Cedimento del carrello elevatore provoca l’infortunio (Tribunale Chieti, sez. lav., 27/02/2023, n.91).

Infortunio del lavoratore con danno permanente del 6% per il cedimento del carrello elevatore.

L’INAIL propone azione di regresso nei confronti del datore di lavoro deducendo che il lavoratore, a causa dell’improvviso cedimento del carrello elevatore sul quale stava operando si infortunava riportando inabilità temporanea assoluta per gg.108 e danno biologico permanente nella misura del 6% per esiti di “piccolo distacco dell’apice del dente dell’epistrofeo, con vertigini, ed esiti di meniscectomia artroscopica con lieve ipotrofia della muscolatura della coscia”.

Deduce l’Istituto di avere erogato le prestazioni di legge per un valore di € 9.886,71 di cui chiede la refusione al datore di lavoro, che rimane contumace.

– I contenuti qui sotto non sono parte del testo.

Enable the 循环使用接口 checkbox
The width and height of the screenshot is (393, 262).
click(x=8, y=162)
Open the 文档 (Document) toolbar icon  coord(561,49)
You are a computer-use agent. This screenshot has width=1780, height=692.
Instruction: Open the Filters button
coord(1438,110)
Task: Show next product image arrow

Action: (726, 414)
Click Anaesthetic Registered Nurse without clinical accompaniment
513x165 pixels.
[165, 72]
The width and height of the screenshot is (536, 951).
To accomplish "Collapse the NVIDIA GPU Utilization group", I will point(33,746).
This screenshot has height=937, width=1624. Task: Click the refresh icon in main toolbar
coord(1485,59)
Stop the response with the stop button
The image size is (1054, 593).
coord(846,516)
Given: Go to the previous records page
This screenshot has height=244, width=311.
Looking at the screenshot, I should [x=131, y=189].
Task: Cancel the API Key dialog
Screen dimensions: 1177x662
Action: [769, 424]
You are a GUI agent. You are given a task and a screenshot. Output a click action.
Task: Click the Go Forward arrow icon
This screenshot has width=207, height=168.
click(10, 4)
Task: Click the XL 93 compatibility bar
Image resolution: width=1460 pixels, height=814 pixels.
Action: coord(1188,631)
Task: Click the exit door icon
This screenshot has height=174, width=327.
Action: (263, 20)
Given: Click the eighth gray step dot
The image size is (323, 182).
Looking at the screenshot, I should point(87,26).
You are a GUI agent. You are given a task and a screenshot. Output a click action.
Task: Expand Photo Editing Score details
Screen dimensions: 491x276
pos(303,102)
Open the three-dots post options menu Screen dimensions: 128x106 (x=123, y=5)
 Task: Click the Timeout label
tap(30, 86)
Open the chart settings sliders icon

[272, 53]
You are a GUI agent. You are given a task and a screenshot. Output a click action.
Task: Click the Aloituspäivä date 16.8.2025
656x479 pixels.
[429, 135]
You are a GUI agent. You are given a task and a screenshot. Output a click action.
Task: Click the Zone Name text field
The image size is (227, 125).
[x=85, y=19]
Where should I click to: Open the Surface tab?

Preliminarmente il Tribunale da atto del principio pacifico secondo cui il mancato adempimento del dovere, stabilito dall’art. 2087 c.c., di adottare le misure che, secondo la particolarità del lavoro, l’esperienza e la tecnica, sono necessarie a tutelare l’integrità fisica dei lavoratori è fonte di responsabilità contrattuale, configurando un illecito che attiene ad una preesistente obbligazione di origine legale.

La norma menzionata determina un obbligo di comportamento che trova la sua fonte nella Costituzione, e precisamente nell’art. 32 comma 1 – secondo il quale lo Stato assume la tutela della salute dei cittadini “come fondamentale diritto dell’individuo e interesse della collettività” – e nell’art. 41 commi 1 e 2 – ove, affermandosi il principio di libertà dell’iniziativa privata, si condiziona in concreto tale iniziativa imponendosi che essa si svolga con modalità tali da non pregiudicare la sicurezza e l’incolumità fisica degli addetti.

Ciò posto, la sola verificazione dell’infortunio non è sufficiente per far scattare a carico del datore l’onere probatorio di avere adottato ogni sorta di misura idonea ad evitare l’evento; la prova liberatoria dell’imprenditore presuppone, difatti, la dimostrazione, da parte del lavoratore, sia del danno subito che del rapporto di causalità fra la mancata adozione di determinate misure di sicurezza e il danno.

Dalla documentazione prodotta, e in particolare dal rapporto del servizio di Prevenzine dell’ASL, risulta  provata l’avvenuta violazione dell’art. 71, comma 3, del D.Lgs. n. 81/08 e s.m.i. “per non avere il datore di lavoro adottato, al fine di ridurre al minimo i rischi connessi all’uso delle attrezzature di lavoro e per impedire che esse possano essere utilizzate per operazioni e secondo condizioni per le quali non sono adatte, adeguate misure tecniche ed organizzative, tra le quali quelle dell’Allegato VI, che indica esplicitamente che sui ponti sviluppabili e simili gli operai addetti devono fare uso di idonea cintura di sicurezza”.

Nel caso di specie, l’infortunio configura gli estremi del delitto delle lesioni personali gravi compiute in relazione alla violazione della normativa antinfortunistica, reato perseguibile d’ufficio. La gravità delle lesioni viene desunta dalla valutazione Medico-legale contenuta nella documentazione prodotta dall’Inail, che attesta l’esistenza del nesso di derivazione causale tra le lesioni riportate dal dipendente e la caduta da questi riportata in data 24.10.2027, da cui era derivata una inabilità temporanea assoluta per giorni 108 e danno biologico permanente nella misura del 6%.

Per tali ragioni viene dichiarato che l’INAIL  ha diritto ad agire in regresso nei confronti del datore di lavoro, che viene condannato a rifondere l’importo di euro  9.941,19 a titolo di regresso per le prestazioni erogate, oltre ad interessi legali, nonché al pagamento delle spese di lite, liquidate in euro 4559,00, oltre agli accessori dovuti per legge.